• [Text segment]
Websie Blog
How Much Does a Website Cost for a Small Business in 2026? (A Straight Answer)
Key Takeaways
- A DIY template website usually costs under $500 to start, plus a monthly subscription for the platform.
- A freelancer typically charges $1,000 to $5,000, while a custom agency build often runs $5,000 to $20,000 or more.
- Price is driven by design complexity, number of pages, features like booking or e-commerce, and ongoing SEO and maintenance.
- You can pay upfront or spread the cost through a monthly model. Some Montreal agencies build a site free, then charge a flat monthly fee.
- The cheapest option is rarely the best value. Match the build to your goals, not just your starting budget.
Most small business websites in 2026 cost between a few hundred and several thousand dollars, depending on how they are built. A DIY template site can run under $500. A freelancer usually charges $1,000 to $5,000. A custom agency build often lands between $5,000 and $20,000, plus ongoing hosting and upkeep.

• [Items]
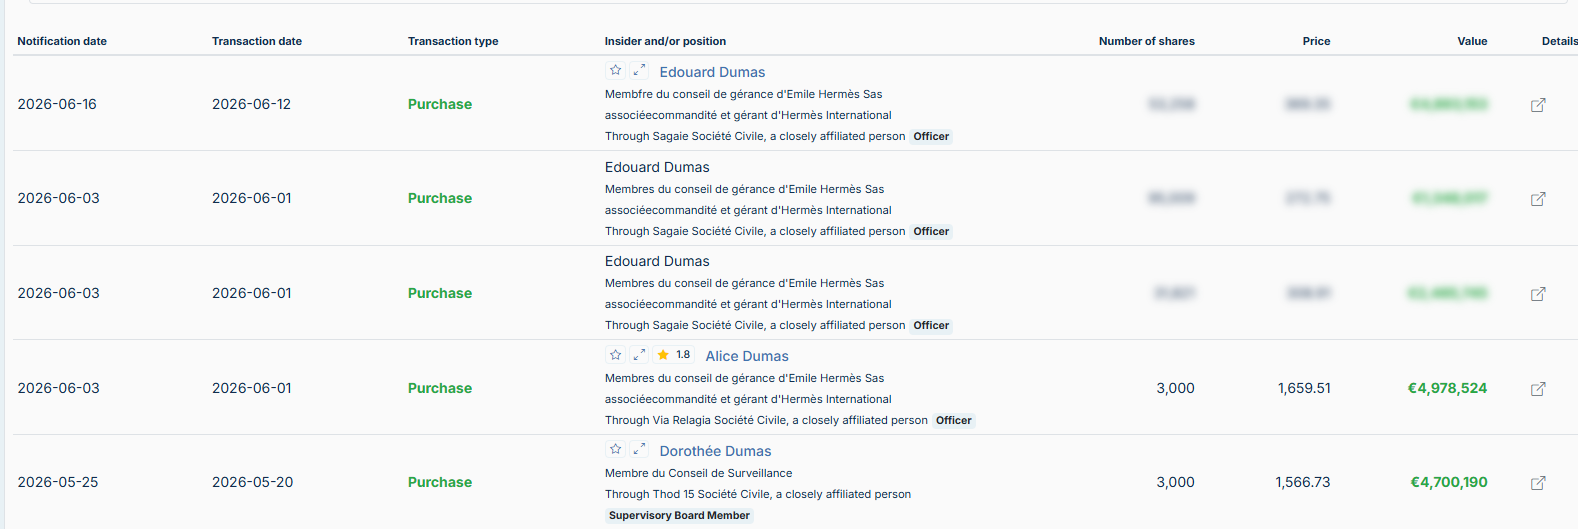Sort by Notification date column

* * *

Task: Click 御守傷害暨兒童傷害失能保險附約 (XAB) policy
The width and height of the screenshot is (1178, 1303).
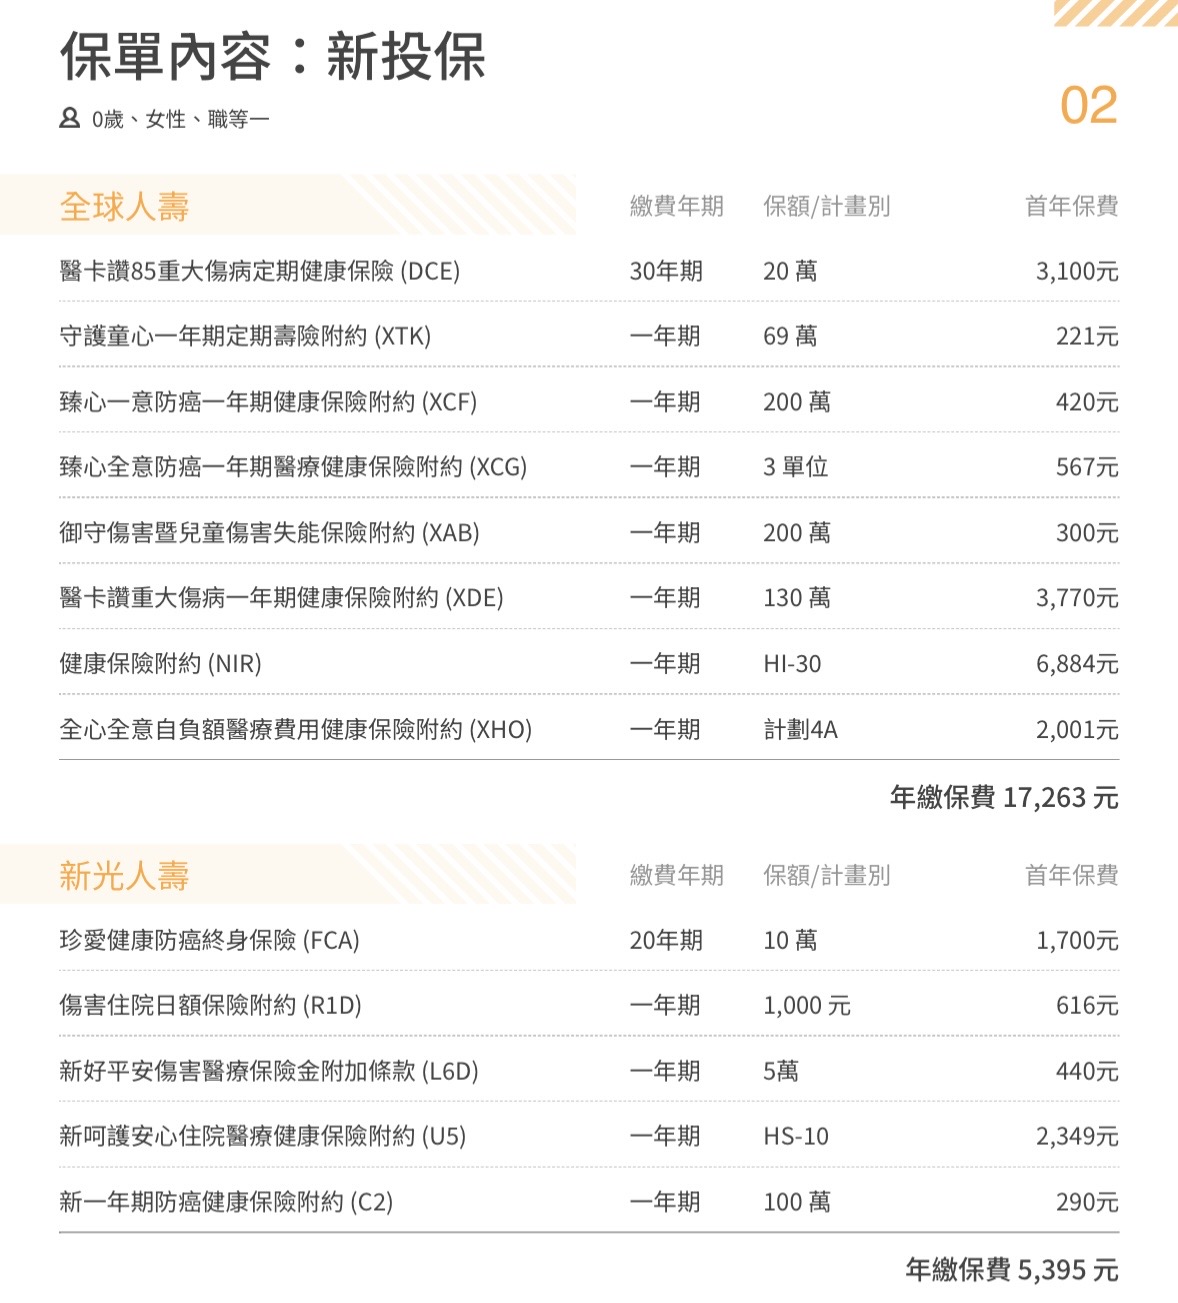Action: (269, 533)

• [Request A]
Answer these questions using the website cost article.
(i) What does a custom agency build often cost?
(ii) What do some Montreal agencies do instead of charging upfront?
(iii) How much does a DIY template website usually cost to start?
• [Request B] Proceed with the website cost article, picking up right after its final paragraph.
The rows have no connection to the website cost article.

• [Expected answer A]
(i) $5,000 to $20,000 or more.
(ii) They build a site free, then charge a flat monthly fee.
(iii) Under $500, plus a monthly subscription for the platform.

• [Expected answer B]
That is the short version. The honest version is that "how much does a website cost" has no single answer, because a website is a service, not a product off a shelf. The same way two houses can both have four walls and cost wildly different amounts, two websites can look similar and price very differently. Below, we break down what actually drives the number, realistic 2026 ranges by approach, and how to pick the option that fits your business.
Key Takeaways
- A DIY template website usually costs under $500 to start, plus a monthly platform fee.
- A freelancer typically charges $1,000 to $5,000. A custom agency build often runs $5,000 to $20,000 or more.
- Cost is driven by design complexity, number of pages, features like booking or e-commerce, and ongoing SEO and maintenance.
- You can pay upfront or spread the cost monthly. Some agencies build the site free, then charge a flat monthly fee.
- The cheapest option is rarely the best value. Match the build to your goals.
So, how much does a website really cost?
For a small business in 2026, expect roughly $500 to $20,000 depending on who builds it and how custom it is. The low end is a template you set up yourself. The high end is a fully custom, professionally designed site with advanced features. Most local businesses land somewhere in the middle.
Here is a rough map of the market:
- DIY builders (Wix, Squarespace, WordPress themes): often under $500 to launch, plus $15 to $50 per month for the platform.
- Freelancers: commonly $1,000 to $5,000 for a small brochure site.
- Agencies: usually $5,000 to $20,000 for a custom small business site.
- Complex custom builds (heavy e-commerce, booking systems, integrations): $20,000 and up.
These are general industry ranges, not fixed quotes. Your real number depends on the details we cover next.
What actually drives the price of a website?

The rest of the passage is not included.